Slow DFT with CUDA

Non-cuda code runs much faster then CUDA code…

		cv::dft(sourceComplexImage, dft, cv::DftFlags::DFT_COMPLEX_INPUT, 0);

vs

		cv::cuda::Stream Stream;
		cv::cuda::GpuMat gpudft;
		cv::cuda::GpuMat gpusourceComplexImage(sourceComplexImage);
		cv::cuda::dft(gpusourceComplexImage, gpudft, size, cv::DftFlags::DFT_COMPLEX_INPUT, Stream);

		Stream.waitForCompletion();
		gpudft.download(dft);

Any thoughts on why I would expect the CUDA code to run much faster?
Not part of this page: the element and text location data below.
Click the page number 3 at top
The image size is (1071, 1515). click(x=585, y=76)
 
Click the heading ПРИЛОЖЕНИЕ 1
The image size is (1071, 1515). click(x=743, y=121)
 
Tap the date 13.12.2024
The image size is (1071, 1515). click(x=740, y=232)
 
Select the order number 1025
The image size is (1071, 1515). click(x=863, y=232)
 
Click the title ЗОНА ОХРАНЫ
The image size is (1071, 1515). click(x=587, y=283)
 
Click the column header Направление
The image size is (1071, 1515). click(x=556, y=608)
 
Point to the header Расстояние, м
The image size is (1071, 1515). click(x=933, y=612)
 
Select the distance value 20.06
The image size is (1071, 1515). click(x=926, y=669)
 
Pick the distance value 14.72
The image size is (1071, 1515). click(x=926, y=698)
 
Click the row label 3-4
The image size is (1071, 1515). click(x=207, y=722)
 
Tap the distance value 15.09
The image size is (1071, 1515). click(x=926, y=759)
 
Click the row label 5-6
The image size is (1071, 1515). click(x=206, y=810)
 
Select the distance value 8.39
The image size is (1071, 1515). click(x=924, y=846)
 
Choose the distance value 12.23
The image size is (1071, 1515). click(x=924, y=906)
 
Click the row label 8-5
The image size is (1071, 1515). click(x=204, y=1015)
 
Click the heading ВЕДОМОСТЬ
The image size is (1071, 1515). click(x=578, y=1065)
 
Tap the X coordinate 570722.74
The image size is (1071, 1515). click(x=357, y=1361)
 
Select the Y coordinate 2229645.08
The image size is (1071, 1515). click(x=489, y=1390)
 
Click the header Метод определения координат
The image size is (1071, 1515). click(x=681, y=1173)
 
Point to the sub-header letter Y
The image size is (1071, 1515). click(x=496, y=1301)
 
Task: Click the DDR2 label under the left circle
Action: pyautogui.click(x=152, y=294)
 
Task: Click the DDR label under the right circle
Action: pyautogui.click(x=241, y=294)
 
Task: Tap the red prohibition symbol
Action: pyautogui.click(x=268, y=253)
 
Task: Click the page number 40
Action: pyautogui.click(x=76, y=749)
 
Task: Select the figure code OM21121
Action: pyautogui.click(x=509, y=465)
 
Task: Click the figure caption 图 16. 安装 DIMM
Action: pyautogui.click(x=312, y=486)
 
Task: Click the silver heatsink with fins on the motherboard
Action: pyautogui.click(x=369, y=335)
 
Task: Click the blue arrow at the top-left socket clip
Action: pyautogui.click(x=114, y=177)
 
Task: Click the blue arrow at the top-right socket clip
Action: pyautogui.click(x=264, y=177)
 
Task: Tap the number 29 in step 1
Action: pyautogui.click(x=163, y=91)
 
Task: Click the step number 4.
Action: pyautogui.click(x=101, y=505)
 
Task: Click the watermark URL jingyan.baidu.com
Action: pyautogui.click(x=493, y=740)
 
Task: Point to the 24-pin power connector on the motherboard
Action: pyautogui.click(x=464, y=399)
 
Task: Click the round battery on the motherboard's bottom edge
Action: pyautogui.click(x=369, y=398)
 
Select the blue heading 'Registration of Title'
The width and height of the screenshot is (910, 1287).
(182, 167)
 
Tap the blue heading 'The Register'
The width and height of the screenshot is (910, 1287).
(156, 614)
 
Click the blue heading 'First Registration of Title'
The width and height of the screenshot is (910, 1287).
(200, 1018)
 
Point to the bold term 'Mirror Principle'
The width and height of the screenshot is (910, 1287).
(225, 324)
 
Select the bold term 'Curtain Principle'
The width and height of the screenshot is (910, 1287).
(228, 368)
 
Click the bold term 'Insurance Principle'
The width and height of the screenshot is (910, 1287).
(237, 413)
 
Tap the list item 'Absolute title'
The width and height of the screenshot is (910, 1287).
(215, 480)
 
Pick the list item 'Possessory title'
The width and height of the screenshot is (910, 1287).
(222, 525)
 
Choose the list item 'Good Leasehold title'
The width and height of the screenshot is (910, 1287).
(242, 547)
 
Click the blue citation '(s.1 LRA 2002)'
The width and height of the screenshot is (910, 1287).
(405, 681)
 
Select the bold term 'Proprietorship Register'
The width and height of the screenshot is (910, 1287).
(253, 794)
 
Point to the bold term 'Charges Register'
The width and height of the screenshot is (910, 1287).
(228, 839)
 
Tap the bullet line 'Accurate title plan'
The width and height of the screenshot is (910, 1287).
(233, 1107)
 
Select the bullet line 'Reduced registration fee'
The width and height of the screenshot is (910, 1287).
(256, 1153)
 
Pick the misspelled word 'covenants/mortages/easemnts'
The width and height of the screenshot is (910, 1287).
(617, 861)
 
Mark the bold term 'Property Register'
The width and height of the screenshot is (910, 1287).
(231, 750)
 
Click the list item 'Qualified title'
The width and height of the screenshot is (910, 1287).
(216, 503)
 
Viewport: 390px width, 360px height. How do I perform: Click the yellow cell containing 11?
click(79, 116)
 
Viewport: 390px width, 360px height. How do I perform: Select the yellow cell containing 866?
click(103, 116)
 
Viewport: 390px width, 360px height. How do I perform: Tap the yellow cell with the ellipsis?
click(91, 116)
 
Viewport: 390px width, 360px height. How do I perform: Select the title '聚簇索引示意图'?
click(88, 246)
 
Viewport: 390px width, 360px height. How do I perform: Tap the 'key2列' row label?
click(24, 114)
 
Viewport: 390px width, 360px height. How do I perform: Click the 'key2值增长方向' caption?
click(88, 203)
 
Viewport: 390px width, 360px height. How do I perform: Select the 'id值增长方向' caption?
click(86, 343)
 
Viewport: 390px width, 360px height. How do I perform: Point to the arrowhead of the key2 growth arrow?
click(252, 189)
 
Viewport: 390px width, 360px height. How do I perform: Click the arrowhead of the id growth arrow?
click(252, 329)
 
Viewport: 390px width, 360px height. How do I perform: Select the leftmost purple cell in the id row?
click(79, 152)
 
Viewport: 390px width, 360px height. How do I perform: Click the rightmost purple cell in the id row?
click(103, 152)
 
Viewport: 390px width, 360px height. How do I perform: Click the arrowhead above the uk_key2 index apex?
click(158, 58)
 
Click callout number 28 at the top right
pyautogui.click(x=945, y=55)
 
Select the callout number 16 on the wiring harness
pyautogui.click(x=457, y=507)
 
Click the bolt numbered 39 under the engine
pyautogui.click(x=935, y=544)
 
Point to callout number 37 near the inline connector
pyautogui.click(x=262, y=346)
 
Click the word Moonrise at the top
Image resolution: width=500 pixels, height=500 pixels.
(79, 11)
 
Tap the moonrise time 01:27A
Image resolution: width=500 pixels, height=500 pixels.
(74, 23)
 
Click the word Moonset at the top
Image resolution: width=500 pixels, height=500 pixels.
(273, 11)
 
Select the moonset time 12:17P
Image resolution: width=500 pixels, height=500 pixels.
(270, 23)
The dft image size is 640x360.

GPU is RTX2060.

The slowness is in the DFT call not the transfer to or from the CPU.

Aaron

Looks like Nvida changed something in the most recent versions of CUDA, see

an d

When i profile the function the kernels are super quick however it spends >10ms in calls to cuModuleLoadData, cudModuleUnloadData etc.

You could try reverting to CUDA 11.0 to see if that improves your performance.

I just tested the performance test

opencv_perf_cudaarithm.exe --gtest_filter=Sz_Flags_Dft.Dft/0

compiled against CUDA 11.0 and 11.4. The performace on CUDA 11.0 was 25x better, results below:

CUDA 11.0
[ RUN ] Sz_Flags_Dft.Dft/0, where GetParam() = (1280x720, 0)
[ PERFSTAT ] (samples=25 mean=25.80 median=25.73 min=24.68 stddev=0.66 (2.5%))

CUDA 11.4
[ RUN ] Sz_Flags_Dft.Dft/0, where GetParam() = (1280x720, 0)
[ PERFSTAT ] (samples=13 mean=1.18 median=1.19 min=1.10 stddev=0.03 (2.9%))

This may not be enough to make the CUDA varient faster than the CPU one on your system with the sizes your using but it should bring them closer together.